* _EXERCICE ÉCRIT_: Restituez tel quel, s'il vous plaît, le passage de l'extrait ci-dessous sur la solidarité ouvrière qui s'ouvre sur les mots contenant « Un autre exemple » et se clôt sur « surpassa la peur. ».

* _EXTRAIT DU DOCUMENT_:
Mais cela signifie-t-il que la classe ouvrière ne puisse offrir aucune alternative aux autres couches non exploiteuses ou minorités discriminées de la société capitaliste qui sont sujettes à des formes particulièrement violentes d’oppression ? Au contraire, tout au long de son histoire, la classe ouvrière, aux États-Unis tout comme dans d’autres parties du monde, a démontré sa capacité à prendre des mesures significatives pour dépasser les barrières de la division ethnique, à condition qu’elle lutte sur son propre terrain de classe et avec ses propres perspectives prolétariennes.
L’une des premières manifestations de véritable solidarité ouvrière avec une minorité ethnique s’est produite en 1892 à la Nouvelle-Orléans lorsque trois syndicats ont réclamé de meilleures conditions de travail. Le “Bureau du Commerce de la Nouvelle-Orléans” tenta de diviser les travailleurs sur la base de critères raciaux en invitant à négocier les deux syndicats à majorité blanche, tout en rejetant le syndicat à majorité noire. En réponse à cette manœuvre du Bureau, les trois syndicats lancèrent un appel à la grève commune qui fut suivi unanimement.
Un autre moment important fut la défense organisée de la classe ouvrière en Russie contre les progroms antisémites en octobre 1905, durant l’année de la première révolution en Russie. Durant ce mois, les dénommés Cent-Noirs, des gangs organisés soutenus par la police secrète du tsar, tuèrent des milliers de personnes et mutilèrent des dizaines de milliers d’autres dans une centaine de ville du pays. En réponse à ces massacres, le Soviet de Petrograd lança un appel aux ouvriers du pays tout entier afin qu’ils prennent les armes pour défendre les districts ouvriers contre de futurs pogroms.
Un autre exemple héroïque de la solidarité prolétarienne se produisit en février 1941 aux Pays-Bas, il y a 80 ans de cela. La cause immédiate fut l’enlèvement de 425 hommes juifs à Amsterdam et leur déportation dans un camp de concentration en Allemagne. Ce premier raid aux Pays-Bas sur une frange de la population persécutée et terrorisée provoqua une forte indignation parmi les ouvriers d’Amsterdam et des villes environnantes. L’attaque sur les Juifs fut vécue comme une attaque contre l’ensemble de la population prolétarienne d’Amsterdam. L’indignation surpassa la peur.

* _DONNÉES FOURNIES_:
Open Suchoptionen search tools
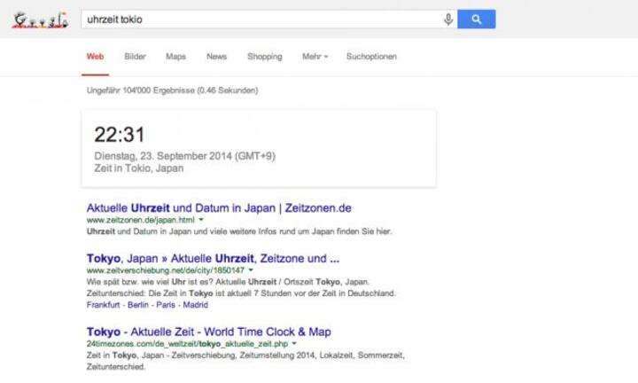The height and width of the screenshot is (383, 638). pos(371,57)
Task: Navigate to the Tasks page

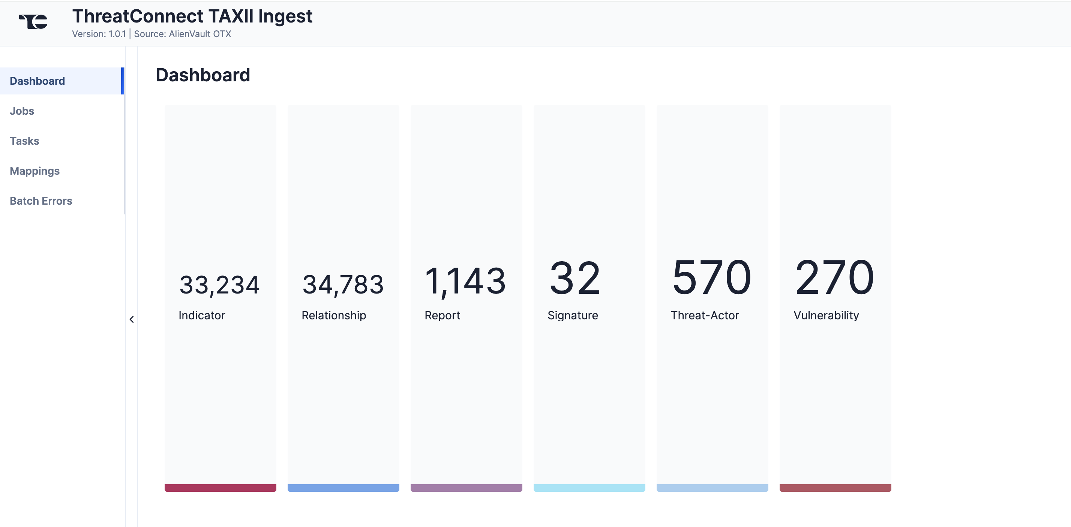Action: coord(24,140)
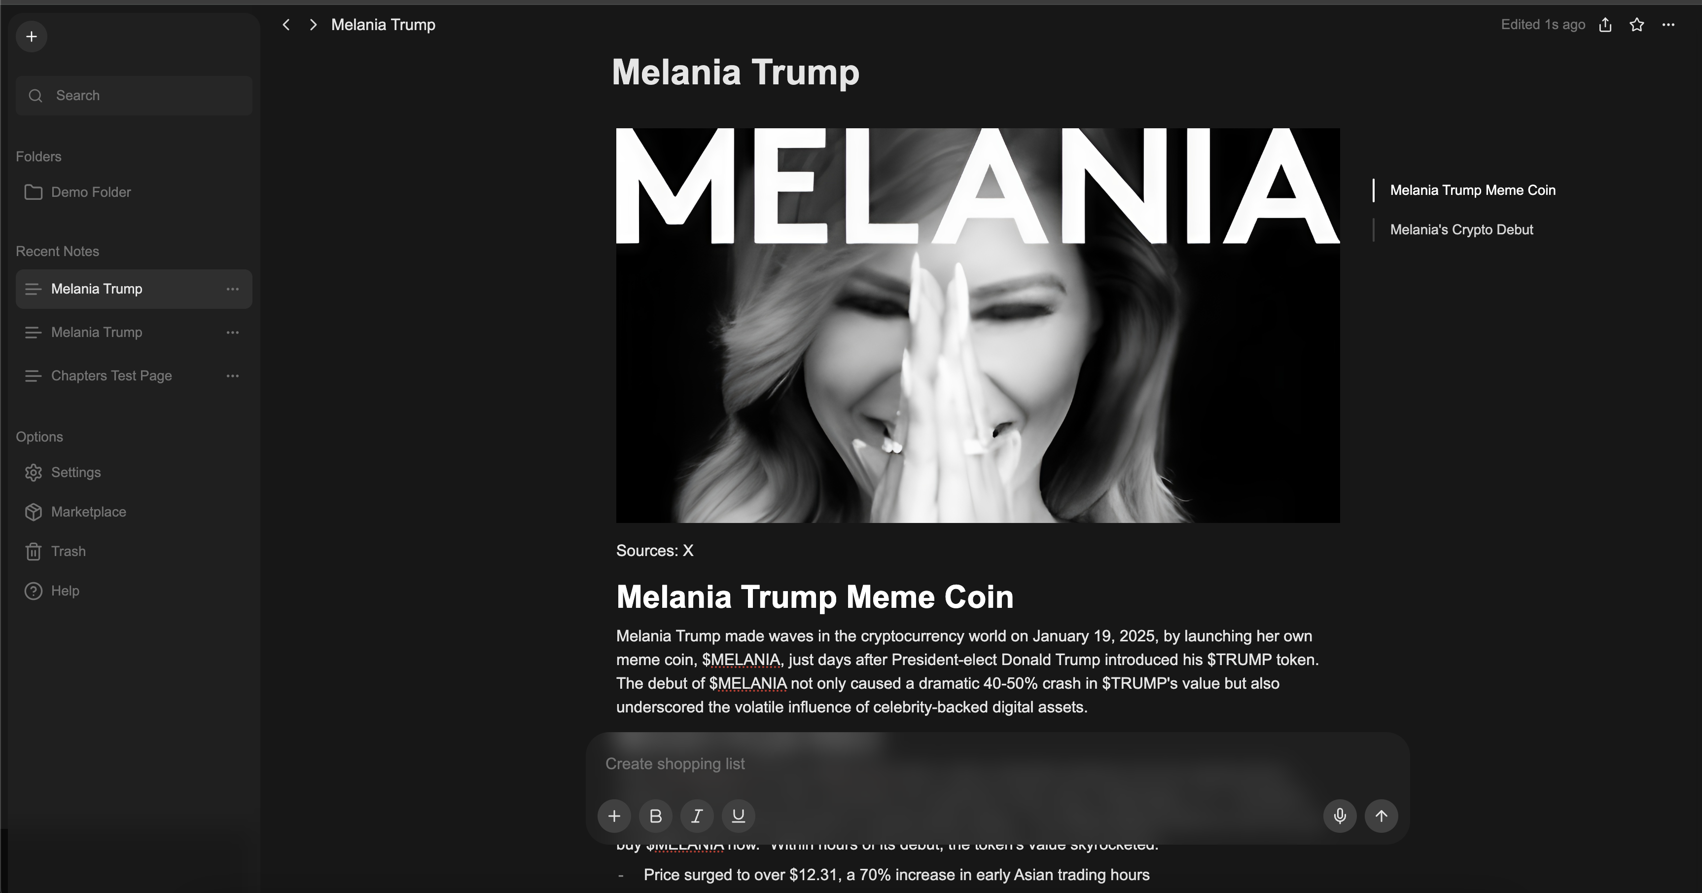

* _RÉPONSE CI-DESSOUS_:
Un autre exemple héroïque de la solidarité prolétarienne se produisit en février 1941 aux Pays-Bas, il y a 80 ans de cela. La cause immédiate fut l’enlèvement de 425 hommes juifs à Amsterdam et leur déportation dans un camp de concentration en Allemagne. Ce premier raid aux Pays-Bas sur une frange de la population persécutée et terrorisée provoqua une forte indignation parmi les ouvriers d’Amsterdam et des villes environnantes. L’attaque sur les Juifs fut vécue comme une attaque contre l’ensemble de la population prolétarienne d’Amsterdam. L’indignation surpassa la peur.